Achsa Henrietta Eggertsen Paxman (June 28, 1885 – August 8, 1968) was an American educator and member of the Utah State Legislature for two terms, in 1925 and 1927.

==Early life==
Achsa Henrietta Eggertsen was born in Provo, Utah Territory, on June 28, 1885, the daughter of Simon Peter Eggertsen (1860–1938) and Henrietta Petrea Nielsen (1861–1949).

She attended Provo City schools and then Brigham Young Academy between 1902 and 1904 and obtained an elementary teaching certificate.

==Career==
Achsa E. Paxman was an elementary and high school teacher for several years; she taught in Provo and American Fork schools until her marriage. After her marriage she worked as a stenographer and was active in civic affairs. She also taught elocution lessons.

She was a member of the Utah House of Representatives for two terms, in 1925 and 1927; she was president of the State League of Women Voters; she was president of the Women's Republican Club; she was president of the Utah State Relief Society; she was member of the Municipal Council.
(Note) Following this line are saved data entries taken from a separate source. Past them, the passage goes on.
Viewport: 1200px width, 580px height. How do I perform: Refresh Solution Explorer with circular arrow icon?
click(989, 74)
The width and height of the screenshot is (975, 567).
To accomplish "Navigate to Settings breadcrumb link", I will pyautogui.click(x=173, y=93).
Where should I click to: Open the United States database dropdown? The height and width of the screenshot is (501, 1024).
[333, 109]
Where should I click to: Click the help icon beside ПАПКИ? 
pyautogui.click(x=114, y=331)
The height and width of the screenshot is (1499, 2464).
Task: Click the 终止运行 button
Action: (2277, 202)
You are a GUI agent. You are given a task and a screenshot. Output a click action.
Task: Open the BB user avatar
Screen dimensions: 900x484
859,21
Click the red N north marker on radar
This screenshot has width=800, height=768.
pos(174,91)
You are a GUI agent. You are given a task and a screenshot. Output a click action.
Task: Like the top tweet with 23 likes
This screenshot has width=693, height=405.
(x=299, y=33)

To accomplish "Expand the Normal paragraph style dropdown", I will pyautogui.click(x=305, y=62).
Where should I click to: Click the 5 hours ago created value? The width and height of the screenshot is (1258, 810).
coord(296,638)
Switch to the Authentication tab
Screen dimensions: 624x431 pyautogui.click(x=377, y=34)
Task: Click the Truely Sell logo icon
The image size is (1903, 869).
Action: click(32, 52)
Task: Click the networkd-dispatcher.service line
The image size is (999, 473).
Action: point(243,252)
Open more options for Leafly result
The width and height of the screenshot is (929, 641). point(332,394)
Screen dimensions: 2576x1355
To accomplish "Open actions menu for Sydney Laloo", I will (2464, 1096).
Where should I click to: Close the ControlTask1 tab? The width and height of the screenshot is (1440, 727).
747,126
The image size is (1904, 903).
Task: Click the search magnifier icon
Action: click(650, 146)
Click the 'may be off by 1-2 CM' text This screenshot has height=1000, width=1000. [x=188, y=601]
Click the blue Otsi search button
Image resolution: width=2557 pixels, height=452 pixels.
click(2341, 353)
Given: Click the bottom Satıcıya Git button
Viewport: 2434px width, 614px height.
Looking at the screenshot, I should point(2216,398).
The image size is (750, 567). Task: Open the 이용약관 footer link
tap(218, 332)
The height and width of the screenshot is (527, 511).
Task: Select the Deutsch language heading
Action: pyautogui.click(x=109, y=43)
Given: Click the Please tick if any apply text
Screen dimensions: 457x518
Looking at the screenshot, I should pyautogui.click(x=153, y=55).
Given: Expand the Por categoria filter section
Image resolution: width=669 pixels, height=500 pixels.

She was also member of the Nelke Reading Club and the High School Faculty Women.

From 1935 to 1964 she served on the Utah County Welfare board. From 1936 to 1954 she was a member of the Utah Valley Hospital board.

==Personal life==
On June 17, 1908, she married William Monroe Paxman (1881–1960) and had five children: Elaine Paxman Handley (1909-1992), William Rulon Paxman (1911–1992), Beth Paxman Pulley (1913–1990), Monroe Junior Paxman (1919-2017), Doressa Paxman Child (1923–2006). They lived at 441 West First South, Provo, Utah.

She died on August 8, 1968, and is buried at Provo City Cemetery, Provo.